President Donald Trump claimed on Tuesday that he did not direct his personal lawyer Rudy Giuliani to have Ukraine dig up dirt on his political rivals, contradicting testimony from several witnesses in the House impeachment inquiry.
Asked by O'Reilly what Giuliani was doing in Ukraine on Trump's behalf, the president said, "you have to ask that to Rudy, but Rudy, I don't, I don't even know. I know he was going to go to Ukraine and I think he canceled a trip. But, you know, Rudy has other clients other than me. I'm one person."
Trump added that Giuliani, the former mayor of New York City, had done "a lot of work in Ukraine over the years, and I think, I mean, that's what I heard, I might have even read that someplace."
The New York Times reported that Giuliani was planning a trip to Ukraine to encourage then-president-elect Volodymyr Zelenskiy to move forward with investigations that could be politically beneficial to Trump's re-election campaign. Giuliani ultimately canceled the trip after political blowback.
Public testimony in the impeachment inquiry from multiple senior diplomats portrayed Giuliani as the driver behind Trump's pressure campaign to get Ukraine to investigate Joe and Hunter Biden and a leading voice in the spread of debunked conspiracies that Ukraine interfered in the 2016 U.S. election.
Trump asked Zelenskiy to get in touch with Giuliani in the July 25 phone call that ultimately led to the impeachment inquiry.
"Rudy very much knows what's happening and he is a very capable guy," Trump said according to a summary of call released by the White House. "If you could speak to him that would be great."

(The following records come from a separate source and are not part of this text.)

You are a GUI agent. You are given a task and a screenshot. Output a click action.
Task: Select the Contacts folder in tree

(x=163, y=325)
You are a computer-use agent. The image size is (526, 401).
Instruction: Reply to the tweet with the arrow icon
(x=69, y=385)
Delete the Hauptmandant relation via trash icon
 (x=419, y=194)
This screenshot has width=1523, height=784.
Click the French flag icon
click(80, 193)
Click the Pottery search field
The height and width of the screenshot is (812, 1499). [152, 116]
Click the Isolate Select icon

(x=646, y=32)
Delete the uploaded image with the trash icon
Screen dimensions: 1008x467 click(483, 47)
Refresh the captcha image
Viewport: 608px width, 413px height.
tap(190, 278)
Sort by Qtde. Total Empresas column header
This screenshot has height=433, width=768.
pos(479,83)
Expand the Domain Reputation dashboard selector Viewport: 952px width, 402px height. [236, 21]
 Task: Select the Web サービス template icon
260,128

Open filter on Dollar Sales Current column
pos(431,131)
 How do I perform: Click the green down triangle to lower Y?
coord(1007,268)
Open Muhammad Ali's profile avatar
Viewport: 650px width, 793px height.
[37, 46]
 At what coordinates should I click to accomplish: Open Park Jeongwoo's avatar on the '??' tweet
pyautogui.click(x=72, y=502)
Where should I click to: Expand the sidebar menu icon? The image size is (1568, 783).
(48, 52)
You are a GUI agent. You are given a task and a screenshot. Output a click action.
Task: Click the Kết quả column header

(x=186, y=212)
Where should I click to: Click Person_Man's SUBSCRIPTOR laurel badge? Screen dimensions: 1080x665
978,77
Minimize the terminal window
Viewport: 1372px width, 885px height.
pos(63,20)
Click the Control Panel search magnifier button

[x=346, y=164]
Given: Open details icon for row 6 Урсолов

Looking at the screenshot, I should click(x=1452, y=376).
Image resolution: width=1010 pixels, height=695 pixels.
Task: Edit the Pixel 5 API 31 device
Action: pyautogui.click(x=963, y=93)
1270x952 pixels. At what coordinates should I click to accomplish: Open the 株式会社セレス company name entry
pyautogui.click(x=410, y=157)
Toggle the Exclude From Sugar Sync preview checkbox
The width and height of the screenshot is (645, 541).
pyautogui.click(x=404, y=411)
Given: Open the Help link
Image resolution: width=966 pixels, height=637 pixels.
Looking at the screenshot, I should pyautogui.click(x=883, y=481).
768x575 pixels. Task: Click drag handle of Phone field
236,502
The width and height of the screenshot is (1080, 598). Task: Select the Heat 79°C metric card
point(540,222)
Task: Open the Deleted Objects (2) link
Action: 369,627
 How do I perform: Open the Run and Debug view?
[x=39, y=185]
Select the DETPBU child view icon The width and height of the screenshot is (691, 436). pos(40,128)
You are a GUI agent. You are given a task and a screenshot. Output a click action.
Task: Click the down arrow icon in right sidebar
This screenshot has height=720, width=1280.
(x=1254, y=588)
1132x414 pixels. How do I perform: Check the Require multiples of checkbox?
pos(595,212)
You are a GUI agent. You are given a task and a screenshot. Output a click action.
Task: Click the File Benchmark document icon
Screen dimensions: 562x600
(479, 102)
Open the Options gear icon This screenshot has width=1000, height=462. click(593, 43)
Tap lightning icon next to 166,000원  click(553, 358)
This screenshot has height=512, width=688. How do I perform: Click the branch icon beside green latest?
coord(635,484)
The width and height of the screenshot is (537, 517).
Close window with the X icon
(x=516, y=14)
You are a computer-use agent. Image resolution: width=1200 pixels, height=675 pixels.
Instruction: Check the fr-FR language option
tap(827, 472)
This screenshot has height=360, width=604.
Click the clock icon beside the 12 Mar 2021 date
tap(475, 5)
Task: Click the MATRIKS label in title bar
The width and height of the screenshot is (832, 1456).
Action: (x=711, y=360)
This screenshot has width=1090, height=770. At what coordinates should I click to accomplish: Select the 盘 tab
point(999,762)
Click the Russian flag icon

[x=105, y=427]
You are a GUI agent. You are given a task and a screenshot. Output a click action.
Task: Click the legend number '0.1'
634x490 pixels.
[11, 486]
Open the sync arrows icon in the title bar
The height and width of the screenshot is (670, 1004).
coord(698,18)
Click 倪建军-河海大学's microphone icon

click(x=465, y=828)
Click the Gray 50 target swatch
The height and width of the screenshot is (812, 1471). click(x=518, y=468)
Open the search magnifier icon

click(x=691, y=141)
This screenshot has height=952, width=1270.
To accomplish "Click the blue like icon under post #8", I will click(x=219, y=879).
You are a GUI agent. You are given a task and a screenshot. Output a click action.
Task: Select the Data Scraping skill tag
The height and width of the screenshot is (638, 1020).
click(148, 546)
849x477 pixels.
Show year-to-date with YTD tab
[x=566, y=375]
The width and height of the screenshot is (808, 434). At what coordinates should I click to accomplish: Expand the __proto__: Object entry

In testimony from two key witnesses alone, Gordon Sondland, the U.S. ambassador to the European Union and Kurt Volker, then the U.S. special representative for Ukraine, Giuliani was mentioned more than 430 times, highlighting his outsized influence in Ukraine policy.
"Secretary Perry, Ambassador Volker and I worked with Mr. Rudy Giuliani on Ukraine matters at the express direction of the president of the United States," Sondland said. "We did not want to work with Mr. Giuliani. Simply put, we were playing the hand we were dealt."
Sondland added, "Mr. Giuliani's requests were a quid pro quo for arranging a White House visit for President Zelenskiy. Mr. Giuliani demanded that Ukraine make a public statement announcing investigations of the 2016 election/DNC server and Burisma. Mr. Giuliani was expressing the desires of the President of the United States, and we knew that these investigations were important to the President."
Two of Giuliani's associates, Lev Parnas and Igor Fruman, were charged with funneling moneyfrom foreign entities to U.S. candidates to buy influence. Giuliani has previously said that they were helping him toencourage Ukraine to open an investigation into the Bidens. Parnas and Fruman have pleaded not guilty.
Giuliani has maintained that there was nothing illegal or improper about his actions, even tweeting publicly about conducting an "investigation" on Trump's behalf.
"The investigation I conducted concerning 2016 Ukrainian collusion and corruption, was done solely as a defense attorney to defend my client against false charges, that kept changing as one after another were disproven," he tweeted in November.